Older link using amplify - this is good but for react - also might be out of date with some of the new QS API operations

This stackoverflow post is pretty much exactly what I’m looking for - I didn’t write it

I’d like to avoid using EC2 and just pass things like via oauth tokens and account id’s via serverless function to the users browser, the below link is a very good tutorial, but I need to get the user account ID from Quicksight as well so I can list their dashboards and what not and embed dashboards.
Reduce risk by implementing HttpOnly cookie authentication in Amazon API Gateway | AWS Security Blog.

So essentially I’m just looking for a serverless way create a single sign on for users to Quicksight. This is not part of the question but my plan is to handle Quicksight account assignment separately. Users must pay to get an account, which I’m handling via Stripe. I have a script that just checks which users have paid and for what tier and assign the users respective QS account that way via their email, which I then need to attach to cognito some how.

Hello @Sean_B !

Have you tried the solution from this post?:

@duncan Yes I have checked out that post my use case is a little different which is why I haven’t tried it yet. For point 2. a user could be signed in and have a Cognito account but not have a Quicksight account / still need to pay to sign up for one.

Let me give it a try today following @ArunSanthosh answer.

@duncan @ArunSanthosh Can I use the Cognito hosted page for this? I’m attempting this from scratch with a new Cognito pool. Would this work as an intermediary page?

Any help with this? I feel like this is a question a lot of people have @ptka 's question looks to be the most viewed on the QS community.

I’ve found this repo, but it looks to be old / inactive none of the newer issues have been answered and looks like the code might be problematic now. It’d be nice if there was an updated version of the above repo or confirmation to whether the above still works.

For me currently I’m using the hosted UI which returns a code in the URL as a query parameter after successful login. From there I’m not sure how to use it to talk to QS for SSO.

Hey @Sean_B, I’m sorry about the late reply, I was OOO recently and have been catching up on old messages.
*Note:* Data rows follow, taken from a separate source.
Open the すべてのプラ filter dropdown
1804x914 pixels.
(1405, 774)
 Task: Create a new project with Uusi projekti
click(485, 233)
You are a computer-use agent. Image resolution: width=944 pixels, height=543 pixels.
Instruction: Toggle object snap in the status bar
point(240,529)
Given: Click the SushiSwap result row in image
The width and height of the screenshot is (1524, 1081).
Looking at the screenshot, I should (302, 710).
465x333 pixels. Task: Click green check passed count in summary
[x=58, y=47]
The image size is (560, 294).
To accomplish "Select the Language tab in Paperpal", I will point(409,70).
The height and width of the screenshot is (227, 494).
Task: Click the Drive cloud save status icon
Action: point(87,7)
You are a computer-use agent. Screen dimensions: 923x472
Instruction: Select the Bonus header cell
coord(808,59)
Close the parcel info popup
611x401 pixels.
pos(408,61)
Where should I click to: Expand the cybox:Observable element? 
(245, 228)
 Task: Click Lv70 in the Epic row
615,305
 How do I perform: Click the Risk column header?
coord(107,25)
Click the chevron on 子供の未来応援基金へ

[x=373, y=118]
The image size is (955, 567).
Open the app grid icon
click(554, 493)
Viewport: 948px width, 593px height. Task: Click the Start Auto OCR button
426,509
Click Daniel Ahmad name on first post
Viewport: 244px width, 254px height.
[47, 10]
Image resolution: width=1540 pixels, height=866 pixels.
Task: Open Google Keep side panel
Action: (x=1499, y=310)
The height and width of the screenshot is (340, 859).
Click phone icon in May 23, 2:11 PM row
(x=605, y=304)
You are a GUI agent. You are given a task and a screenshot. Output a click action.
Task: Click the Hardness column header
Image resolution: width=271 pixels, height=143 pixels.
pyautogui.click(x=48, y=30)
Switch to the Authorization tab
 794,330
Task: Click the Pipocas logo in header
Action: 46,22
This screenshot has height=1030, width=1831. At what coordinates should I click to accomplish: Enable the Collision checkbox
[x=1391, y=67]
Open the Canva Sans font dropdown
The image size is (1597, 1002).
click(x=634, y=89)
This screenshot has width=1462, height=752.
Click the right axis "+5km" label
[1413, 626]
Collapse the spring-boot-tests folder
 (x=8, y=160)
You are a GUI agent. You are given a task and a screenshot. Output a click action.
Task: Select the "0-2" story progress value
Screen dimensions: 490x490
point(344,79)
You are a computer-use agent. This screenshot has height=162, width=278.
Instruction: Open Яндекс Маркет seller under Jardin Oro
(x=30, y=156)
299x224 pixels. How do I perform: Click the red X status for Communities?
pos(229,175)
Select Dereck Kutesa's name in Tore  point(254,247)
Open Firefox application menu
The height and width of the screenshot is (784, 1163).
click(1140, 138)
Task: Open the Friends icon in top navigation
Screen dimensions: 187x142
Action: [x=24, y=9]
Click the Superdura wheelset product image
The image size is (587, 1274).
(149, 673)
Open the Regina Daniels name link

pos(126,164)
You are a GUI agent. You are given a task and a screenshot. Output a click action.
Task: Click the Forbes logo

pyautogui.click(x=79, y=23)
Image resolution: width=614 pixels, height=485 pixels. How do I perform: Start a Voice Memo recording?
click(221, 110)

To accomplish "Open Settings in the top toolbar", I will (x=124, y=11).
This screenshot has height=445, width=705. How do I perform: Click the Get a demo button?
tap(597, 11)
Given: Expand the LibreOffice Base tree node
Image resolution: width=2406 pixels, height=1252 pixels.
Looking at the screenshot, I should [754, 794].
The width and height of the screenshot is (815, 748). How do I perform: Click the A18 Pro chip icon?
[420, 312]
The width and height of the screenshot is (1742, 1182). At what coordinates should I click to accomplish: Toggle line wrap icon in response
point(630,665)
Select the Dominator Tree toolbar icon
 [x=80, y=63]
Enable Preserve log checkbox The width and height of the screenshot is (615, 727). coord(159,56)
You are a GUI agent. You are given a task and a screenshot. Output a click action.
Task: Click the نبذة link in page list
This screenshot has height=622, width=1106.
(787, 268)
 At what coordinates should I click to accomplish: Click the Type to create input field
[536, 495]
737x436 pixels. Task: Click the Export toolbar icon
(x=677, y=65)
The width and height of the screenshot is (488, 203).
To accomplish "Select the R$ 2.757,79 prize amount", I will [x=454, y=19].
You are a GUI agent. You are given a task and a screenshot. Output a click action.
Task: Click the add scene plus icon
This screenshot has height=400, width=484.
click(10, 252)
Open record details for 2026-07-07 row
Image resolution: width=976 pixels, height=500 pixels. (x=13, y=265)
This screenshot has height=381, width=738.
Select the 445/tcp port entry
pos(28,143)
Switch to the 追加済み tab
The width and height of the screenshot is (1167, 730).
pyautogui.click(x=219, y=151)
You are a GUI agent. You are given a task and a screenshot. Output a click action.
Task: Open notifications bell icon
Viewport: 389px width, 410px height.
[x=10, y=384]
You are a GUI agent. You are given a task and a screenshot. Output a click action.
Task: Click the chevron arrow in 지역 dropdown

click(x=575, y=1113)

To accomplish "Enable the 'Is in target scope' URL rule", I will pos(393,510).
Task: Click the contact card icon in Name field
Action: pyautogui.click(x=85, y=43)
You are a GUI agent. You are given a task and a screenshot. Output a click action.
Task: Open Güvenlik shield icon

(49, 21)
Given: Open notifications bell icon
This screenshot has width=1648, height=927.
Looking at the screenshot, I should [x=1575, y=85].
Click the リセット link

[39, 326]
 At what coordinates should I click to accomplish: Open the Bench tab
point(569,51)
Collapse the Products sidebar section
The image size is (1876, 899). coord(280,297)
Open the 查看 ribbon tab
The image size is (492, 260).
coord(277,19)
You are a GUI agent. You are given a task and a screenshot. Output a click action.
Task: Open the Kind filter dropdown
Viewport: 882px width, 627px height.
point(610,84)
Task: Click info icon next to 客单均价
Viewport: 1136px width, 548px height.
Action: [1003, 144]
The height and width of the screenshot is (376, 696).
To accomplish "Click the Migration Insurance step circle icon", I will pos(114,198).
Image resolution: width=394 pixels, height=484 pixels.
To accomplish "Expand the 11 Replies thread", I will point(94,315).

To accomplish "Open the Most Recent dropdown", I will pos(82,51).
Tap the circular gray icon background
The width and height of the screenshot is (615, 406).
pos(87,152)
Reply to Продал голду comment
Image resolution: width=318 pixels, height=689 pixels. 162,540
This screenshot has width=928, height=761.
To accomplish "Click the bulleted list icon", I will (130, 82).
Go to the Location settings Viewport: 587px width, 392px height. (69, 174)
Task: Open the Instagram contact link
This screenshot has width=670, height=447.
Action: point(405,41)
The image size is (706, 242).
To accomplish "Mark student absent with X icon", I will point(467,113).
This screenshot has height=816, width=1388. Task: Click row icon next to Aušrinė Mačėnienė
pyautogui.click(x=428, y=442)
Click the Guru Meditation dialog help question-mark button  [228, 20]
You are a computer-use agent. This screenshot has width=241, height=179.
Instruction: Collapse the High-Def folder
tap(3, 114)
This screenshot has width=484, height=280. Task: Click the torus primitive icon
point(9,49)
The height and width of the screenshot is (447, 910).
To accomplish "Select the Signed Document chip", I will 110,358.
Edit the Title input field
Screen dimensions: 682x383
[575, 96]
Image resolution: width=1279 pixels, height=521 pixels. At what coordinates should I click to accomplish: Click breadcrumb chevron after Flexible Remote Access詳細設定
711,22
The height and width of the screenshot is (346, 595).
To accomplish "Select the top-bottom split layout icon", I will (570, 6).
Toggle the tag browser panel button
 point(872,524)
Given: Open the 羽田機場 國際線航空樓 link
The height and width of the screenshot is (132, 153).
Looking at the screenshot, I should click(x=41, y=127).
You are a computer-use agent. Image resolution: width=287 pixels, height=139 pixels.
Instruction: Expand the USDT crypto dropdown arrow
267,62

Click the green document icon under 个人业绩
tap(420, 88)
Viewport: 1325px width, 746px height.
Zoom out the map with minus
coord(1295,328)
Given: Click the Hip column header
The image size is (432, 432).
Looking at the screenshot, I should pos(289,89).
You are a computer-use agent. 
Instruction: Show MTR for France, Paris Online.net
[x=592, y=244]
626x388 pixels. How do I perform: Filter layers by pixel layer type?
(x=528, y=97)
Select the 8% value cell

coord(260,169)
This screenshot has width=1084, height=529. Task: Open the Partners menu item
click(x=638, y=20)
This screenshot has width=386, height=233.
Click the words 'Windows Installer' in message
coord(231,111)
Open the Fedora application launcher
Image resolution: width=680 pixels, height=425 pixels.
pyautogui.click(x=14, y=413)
You can try using this Quicksight Embedded Analytics Developer Portal. Go to the “How To Embed It” section and follow the steps under Get Embedding URL. You’ll want to download that in the language you want to use and then use this with your Lambda.

1 Like

@duncan no worries I’m still trying to work through this. The embedding piece I get I’m having a hard time figuring out how to create a fluid serverless auth flow to Cognito + Quicksight.

1 Like

Hey @Sean_B, no problem! As of right now this is the only way I can find to make cognito work for this use case. I will mark this as a feature request for the Quicksight team.

In the meantime if you find the solution you were looking for please feel free to post it here to add to the community!